High-quality movies and TV shows are best enjoyed in a dark room to reduce reflections and help increase contrast. With the lights down low, the extreme brightness of many of these TVs can cause eye fatigue and irritation in some cases.
Here are a few things that you can do about this:
HDR and Brightness ‘issues’ explained
High dynamic range, or HDR, is one of the latest TV technologies. It’s available on PlayStation and Xbox game consoles and streaming services. Nearly all TVs and streaming devices that have 4K resolution also handle HDR.
Mid- and higher-end TVs offer significantly more brightness when watching HDR content. For example, the sun or a streetlight will be noticeably brighter than the surrounding scene. This is great, as it makes an image that really pops in a realistic way.
However, if you’re watching TV in a dark room, which we highly recommend for any high-quality video experience, those sizzling highlights may seem too bright, causing your eyes to become sore or scratchy. If you’ve ever stared at your phone in a dark room, you’ve probably experienced this.
The exact same thing can happen with non-HDR products as well. Any TV that’s too bright in a dark room can cause eyestrain. Modern TVs are so much brighter than older TVs that even at lower backlight settings they can still be very bright.
Reasons for your TV to hurt your eyes
It’s really annoying when someone shines a flashlight in your eyes at night. But standing in a room with the lights on isn’t going to affect you the same.
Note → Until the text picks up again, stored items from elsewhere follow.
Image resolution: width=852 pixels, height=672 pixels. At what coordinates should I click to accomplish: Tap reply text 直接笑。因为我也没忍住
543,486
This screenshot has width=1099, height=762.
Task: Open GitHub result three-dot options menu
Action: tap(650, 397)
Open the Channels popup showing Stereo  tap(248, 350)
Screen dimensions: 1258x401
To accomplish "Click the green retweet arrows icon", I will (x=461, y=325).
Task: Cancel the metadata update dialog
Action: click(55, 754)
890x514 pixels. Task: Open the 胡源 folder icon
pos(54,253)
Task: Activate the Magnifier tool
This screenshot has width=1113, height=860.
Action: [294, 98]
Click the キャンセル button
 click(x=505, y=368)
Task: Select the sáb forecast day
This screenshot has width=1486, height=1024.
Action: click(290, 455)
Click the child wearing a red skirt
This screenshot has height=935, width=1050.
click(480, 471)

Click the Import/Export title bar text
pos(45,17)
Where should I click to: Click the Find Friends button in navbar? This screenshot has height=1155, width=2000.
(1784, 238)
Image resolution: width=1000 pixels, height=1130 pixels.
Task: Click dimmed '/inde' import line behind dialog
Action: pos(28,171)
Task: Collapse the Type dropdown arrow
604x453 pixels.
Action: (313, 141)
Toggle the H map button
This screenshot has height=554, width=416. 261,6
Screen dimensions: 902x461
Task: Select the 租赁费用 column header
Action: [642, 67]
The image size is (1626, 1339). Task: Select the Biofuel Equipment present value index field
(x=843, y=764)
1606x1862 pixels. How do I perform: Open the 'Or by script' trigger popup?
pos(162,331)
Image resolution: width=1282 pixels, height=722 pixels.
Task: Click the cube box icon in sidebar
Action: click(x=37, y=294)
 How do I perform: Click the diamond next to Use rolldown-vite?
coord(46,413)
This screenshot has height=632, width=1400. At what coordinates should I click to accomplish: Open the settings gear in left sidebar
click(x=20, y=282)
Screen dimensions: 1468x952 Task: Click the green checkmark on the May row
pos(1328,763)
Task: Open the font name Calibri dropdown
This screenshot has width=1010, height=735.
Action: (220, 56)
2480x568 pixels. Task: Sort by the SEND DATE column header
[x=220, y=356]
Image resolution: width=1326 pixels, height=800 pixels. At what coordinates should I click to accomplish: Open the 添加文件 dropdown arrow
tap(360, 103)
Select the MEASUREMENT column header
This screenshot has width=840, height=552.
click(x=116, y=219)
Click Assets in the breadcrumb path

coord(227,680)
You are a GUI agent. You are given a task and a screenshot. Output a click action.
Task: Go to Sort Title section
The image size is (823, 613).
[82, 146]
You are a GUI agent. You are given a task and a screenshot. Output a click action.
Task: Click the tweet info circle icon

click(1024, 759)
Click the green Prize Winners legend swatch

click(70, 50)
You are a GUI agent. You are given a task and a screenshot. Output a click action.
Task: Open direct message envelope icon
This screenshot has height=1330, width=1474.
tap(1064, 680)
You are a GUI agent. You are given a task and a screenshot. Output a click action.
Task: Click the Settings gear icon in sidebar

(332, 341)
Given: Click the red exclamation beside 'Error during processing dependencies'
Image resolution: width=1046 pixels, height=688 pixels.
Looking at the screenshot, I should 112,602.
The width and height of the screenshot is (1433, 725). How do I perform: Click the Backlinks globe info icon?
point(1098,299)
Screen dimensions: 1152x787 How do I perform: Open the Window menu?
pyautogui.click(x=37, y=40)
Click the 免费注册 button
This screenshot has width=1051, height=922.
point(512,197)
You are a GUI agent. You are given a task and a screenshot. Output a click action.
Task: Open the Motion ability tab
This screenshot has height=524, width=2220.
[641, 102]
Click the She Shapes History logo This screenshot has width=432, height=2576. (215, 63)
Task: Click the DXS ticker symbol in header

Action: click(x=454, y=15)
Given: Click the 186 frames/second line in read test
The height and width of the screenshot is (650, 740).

Your eye adjusts to the average amount of light hitting your retina.
A dark room with a bright TV is still, on average, dark. So your iris is wide open. But the parts of your retina getting hit by the light from the TV are overwhelmed. They get fatigued, causing the tired, scratchy feeling.
Generally, the way to prevent this is to reduce the average amount of light hitting your retina. You can do this by turning down the overall light output of the TV, or by increasing the light in the room.
Tips to watch TV without the painful eye strain
Sit closer or get a bigger TV
This is not just an excuse to get a bigger TV, but there are reasons that you should get one. Your eyes can get confused with a small, bright object in a dark room. The “average” amount of light is low, your irises open up, and the bright “pinpoint” of light affects part of your retinas.
A bigger TV, or sitting closer to the smaller one, will fill a greater percentage of your field of view. With more of your eye filled with light, your irises will contract, so overall less light is hitting your retinas which will finally reduce eye fatigue.
Projectors are easier on your eyes as they create even bigger images and aren’t as bright as TVs.
Reduce your TVs light output
Though the obvious solution, this isn’t necessarily the most ideal. Many TVs automatically set their backlights to the maximum to show HDR content. Turning the backlight down (or turning down OLED Light on an OLED TV), can impact the way your TV displays HDR content. It’s possible the image might look odd depending on your TV.
This is not the same as the Contrast or Brightness controls. These controls typically have nothing to do with how bright a TV is.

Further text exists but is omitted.